Les collaborations entre les deux pays sont nombreuses et existent depuis la sécession de Taiwan avec la Chine continentale. Les enjeux japonais sur l’île datent de la période coloniale. Toutefois, l’une des premières collaborations d’après-guerre vient du côté taiwanais. En 1958, Fang Zhi, un haut dignitaire du Kuomintang, fonde l’Association Culturelle & Economique Sino-Ryukyuan. Deux desseins peuvent en expliquer la raison. La première est évidemment due au besoin de se rapprocher de son voisin nippon, afin de consolider le partenariat économique entre les deux nations. La deuxième est moins évidente, mais semble toutefois au moins tout aussi importante. Le choix de Fang Zhi d’établir le siège de son association à Naha, chef-lieu de ce qui constitue Okinawa n’est en rien dû au hasard. Les deux archipels possèdent bien une identité autochtone les rapprochant bien plus culturellement que de la Chine continentale.
Toutefois, il semble plus probant de conclure que la raison véritable se trouve ailleurs. Okinawa est alors à cette époque un territoire administré par les États-Unis et sert encore aujourd’hui de poste avancée à son armée dans la région. Établir ainsi une institution officielle semble alors servi à d’autres desseins que l’échange purement culturelle et économique. Un rapport officiel de l’administration américaine déclare en 1968 que Fang Zhi occupant le poste de Président d’une Association en charge des intérêts économiques, illustre l’importance attachée à la région par le gouvernement taiwanais.
Marginalisation internationale
Les rapports entre les deux pays changent de statut en 1972. La République populaire de Chine et le Japon signent à Pékin « le Communiqué commun du gouvernement du Japon et du gouvernement de la république populaire de Chine ». Ce traité normalise les relations entre les deux pays et amène le Japon à reconnaître la Chine populaire comme seule représentante légitime du Gouvernement chinois. Ce communiqué se verra confirmé en 1978, avec le « traité de paix et d'amitié entre le Japon et la république populaire de Chine ». L’Association deviendra de fait un des offices représentant les intérêts de la République de Chine au Japon.
Afin de répondre à la cessation d’activités diplomatiques directes, Taiwan fonde à Tokyo le 2 décembre 1972 l’Association des Relations Est-Asiatiques. Celle-ci change son nom en 2017 pour celui d’Association des Relations Nippo-Taiwanaises actuellement employé. L’Association Culturelle & Économique Sino-Ryukyuan fusionnera avec celle-ci en 2006. D’une certaine façon, Taiwan adopte la politique de la Chine continentale. Jusqu’au renversement de situation, cette dernière entretenait ses rapports avec son voisin nippon, strictement via le commerce privé.

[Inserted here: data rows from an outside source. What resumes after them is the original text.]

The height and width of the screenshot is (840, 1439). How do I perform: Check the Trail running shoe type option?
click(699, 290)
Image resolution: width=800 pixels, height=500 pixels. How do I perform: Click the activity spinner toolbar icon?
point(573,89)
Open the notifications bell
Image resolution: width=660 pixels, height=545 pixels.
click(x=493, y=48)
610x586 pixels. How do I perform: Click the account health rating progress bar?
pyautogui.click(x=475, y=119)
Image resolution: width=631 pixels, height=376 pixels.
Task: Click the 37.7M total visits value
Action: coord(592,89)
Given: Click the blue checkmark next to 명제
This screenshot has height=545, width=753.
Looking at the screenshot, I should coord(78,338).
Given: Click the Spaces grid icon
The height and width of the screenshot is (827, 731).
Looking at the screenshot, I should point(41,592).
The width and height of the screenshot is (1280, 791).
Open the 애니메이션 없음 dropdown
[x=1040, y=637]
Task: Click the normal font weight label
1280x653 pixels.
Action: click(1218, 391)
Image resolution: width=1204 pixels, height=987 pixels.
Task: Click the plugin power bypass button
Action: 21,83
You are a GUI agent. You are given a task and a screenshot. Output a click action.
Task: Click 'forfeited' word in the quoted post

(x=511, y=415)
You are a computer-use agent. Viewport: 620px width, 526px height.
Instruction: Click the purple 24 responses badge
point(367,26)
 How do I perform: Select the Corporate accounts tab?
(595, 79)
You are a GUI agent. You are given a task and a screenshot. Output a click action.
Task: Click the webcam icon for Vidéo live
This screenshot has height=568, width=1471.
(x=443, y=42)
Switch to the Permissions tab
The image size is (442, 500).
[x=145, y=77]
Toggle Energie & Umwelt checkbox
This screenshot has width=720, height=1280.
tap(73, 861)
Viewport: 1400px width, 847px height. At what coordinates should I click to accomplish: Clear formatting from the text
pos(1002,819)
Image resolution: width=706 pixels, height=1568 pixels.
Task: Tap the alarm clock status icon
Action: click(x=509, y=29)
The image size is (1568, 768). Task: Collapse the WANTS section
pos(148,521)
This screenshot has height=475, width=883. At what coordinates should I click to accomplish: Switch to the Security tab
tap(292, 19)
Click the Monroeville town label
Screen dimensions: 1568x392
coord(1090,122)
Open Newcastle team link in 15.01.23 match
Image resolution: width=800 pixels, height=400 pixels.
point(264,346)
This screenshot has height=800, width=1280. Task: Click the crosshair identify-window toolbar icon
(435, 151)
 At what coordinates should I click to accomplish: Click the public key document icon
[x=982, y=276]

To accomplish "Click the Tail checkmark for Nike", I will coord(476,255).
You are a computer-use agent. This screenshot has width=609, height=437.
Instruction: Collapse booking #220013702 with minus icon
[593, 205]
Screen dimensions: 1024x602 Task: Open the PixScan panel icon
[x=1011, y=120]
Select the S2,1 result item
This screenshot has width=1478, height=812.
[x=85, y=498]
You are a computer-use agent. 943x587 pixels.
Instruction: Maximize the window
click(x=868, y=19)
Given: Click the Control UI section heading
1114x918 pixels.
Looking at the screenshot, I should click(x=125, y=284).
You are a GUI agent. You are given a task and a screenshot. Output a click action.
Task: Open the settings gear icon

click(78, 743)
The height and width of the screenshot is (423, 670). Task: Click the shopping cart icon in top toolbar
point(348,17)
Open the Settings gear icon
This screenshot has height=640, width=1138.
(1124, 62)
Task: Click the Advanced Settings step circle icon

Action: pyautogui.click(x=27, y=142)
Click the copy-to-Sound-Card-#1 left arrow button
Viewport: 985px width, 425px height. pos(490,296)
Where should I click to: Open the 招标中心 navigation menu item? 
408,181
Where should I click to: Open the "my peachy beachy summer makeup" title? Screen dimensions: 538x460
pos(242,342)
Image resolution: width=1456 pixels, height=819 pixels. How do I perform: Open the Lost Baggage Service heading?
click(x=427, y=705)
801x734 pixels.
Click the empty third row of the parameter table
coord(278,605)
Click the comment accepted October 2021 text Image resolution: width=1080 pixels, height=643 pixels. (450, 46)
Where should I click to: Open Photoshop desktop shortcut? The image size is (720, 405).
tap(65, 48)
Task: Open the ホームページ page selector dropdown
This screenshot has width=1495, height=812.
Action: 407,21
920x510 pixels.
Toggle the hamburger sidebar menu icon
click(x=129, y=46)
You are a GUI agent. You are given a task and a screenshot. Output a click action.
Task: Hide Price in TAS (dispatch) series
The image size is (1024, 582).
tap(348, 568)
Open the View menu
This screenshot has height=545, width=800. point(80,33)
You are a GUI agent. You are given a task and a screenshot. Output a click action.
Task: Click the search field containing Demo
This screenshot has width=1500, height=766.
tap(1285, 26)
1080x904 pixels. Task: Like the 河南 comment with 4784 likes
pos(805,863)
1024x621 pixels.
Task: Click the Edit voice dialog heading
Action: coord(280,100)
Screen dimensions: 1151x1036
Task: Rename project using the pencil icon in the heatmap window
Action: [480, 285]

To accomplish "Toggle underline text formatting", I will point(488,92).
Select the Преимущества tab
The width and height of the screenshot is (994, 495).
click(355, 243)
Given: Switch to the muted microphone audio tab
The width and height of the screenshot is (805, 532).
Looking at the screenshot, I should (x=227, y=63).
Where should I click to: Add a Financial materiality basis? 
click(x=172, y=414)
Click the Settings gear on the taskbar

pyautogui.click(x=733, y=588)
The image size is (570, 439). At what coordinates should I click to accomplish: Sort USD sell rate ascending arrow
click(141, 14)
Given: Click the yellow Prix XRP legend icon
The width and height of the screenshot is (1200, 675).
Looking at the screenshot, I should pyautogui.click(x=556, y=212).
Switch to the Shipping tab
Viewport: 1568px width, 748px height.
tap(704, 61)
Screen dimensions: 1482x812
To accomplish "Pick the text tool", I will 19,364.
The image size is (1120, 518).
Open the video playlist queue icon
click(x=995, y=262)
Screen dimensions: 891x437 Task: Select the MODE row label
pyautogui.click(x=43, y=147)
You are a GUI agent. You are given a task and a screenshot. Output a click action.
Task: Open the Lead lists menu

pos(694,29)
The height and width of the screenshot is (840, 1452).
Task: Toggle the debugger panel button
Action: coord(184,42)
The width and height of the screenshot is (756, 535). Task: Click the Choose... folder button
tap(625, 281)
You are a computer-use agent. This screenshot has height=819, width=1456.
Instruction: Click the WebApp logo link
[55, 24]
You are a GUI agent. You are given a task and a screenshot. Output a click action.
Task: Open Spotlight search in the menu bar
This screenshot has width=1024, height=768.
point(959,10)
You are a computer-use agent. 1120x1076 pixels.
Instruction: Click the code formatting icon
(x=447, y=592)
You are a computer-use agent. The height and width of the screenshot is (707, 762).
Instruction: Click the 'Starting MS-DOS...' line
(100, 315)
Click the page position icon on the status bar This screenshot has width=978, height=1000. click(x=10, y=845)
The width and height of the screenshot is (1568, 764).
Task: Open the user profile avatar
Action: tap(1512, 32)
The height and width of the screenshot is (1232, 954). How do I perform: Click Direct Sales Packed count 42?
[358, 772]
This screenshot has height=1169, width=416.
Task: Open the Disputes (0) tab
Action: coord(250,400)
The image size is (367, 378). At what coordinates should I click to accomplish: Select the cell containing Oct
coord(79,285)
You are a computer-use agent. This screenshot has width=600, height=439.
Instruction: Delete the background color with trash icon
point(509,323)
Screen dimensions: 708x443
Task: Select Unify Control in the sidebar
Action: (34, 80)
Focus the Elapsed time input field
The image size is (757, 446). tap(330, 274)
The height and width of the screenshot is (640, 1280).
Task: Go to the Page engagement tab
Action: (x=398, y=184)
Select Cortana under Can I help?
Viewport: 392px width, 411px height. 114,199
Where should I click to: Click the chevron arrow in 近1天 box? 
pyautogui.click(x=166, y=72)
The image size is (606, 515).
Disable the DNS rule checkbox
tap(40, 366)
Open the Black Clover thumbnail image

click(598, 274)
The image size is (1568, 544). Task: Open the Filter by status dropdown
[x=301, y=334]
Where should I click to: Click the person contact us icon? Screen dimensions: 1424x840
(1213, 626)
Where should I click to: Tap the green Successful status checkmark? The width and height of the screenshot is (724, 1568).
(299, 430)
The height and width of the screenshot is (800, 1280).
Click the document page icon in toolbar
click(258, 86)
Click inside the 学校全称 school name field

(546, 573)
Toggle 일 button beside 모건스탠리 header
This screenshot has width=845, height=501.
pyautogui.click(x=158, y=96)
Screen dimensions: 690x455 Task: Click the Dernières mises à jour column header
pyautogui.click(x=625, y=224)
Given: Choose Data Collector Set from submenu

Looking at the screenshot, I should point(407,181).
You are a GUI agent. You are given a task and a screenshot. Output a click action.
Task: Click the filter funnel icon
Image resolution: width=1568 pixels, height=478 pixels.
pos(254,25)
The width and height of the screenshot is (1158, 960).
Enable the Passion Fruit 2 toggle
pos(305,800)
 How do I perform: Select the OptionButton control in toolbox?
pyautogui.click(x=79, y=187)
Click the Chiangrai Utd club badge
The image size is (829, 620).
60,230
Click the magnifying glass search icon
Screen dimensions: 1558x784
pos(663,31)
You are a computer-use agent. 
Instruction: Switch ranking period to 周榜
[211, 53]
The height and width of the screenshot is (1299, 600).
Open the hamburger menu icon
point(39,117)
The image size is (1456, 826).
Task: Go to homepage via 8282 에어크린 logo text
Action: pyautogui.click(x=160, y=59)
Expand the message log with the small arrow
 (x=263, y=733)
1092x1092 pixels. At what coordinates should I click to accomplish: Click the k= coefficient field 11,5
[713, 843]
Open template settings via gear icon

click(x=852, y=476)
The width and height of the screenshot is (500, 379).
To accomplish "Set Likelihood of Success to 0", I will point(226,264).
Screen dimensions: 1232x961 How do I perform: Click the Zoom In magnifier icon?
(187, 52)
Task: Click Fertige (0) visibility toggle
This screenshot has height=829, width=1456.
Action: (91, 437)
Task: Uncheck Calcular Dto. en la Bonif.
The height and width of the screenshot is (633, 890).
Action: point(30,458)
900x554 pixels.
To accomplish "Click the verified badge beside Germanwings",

Aujourd’hui, les relations nippo-taiwanaises se poursuivent dans une certaine ambiguïté continue. Taiwan représente en effet un partenaire économique important et une source de main d’œuvre immigrée pour le Japon. Les citoyens taiwanais bénéficient d’un visa de 90 jours comme n’importe quel autre pays. En 2006, les déclarations du Ministre des Affaires étrangères d’alors, Tarô Asô, réitèrent la position officielle du gouvernement japonais. Celui-ci ne reconnait qu’une seule Chine officielle. Pourtant, les relations entre les deux pays sont à un bien meilleur niveau que celles qu’entretiennent le Japon avec la Chine continentale. La presse des deux côtés est nettement plus bienveillante vis-à-vis de chacun des deux pays, qu’à l’encontre de la Chine continentale. Le nombre d’étudiants étrangers en échange dans les universités est également élevé. Sans oublier, l’impact de la culture populaire japonaise qui ne cesse pas de fasciner les jeunes taiwanais surnommés hari. Les ressortissants taiwanais bénéficient en outre d’une exemption de visa, privilège que les citoyens de la Chine continentale ne possèdent pas.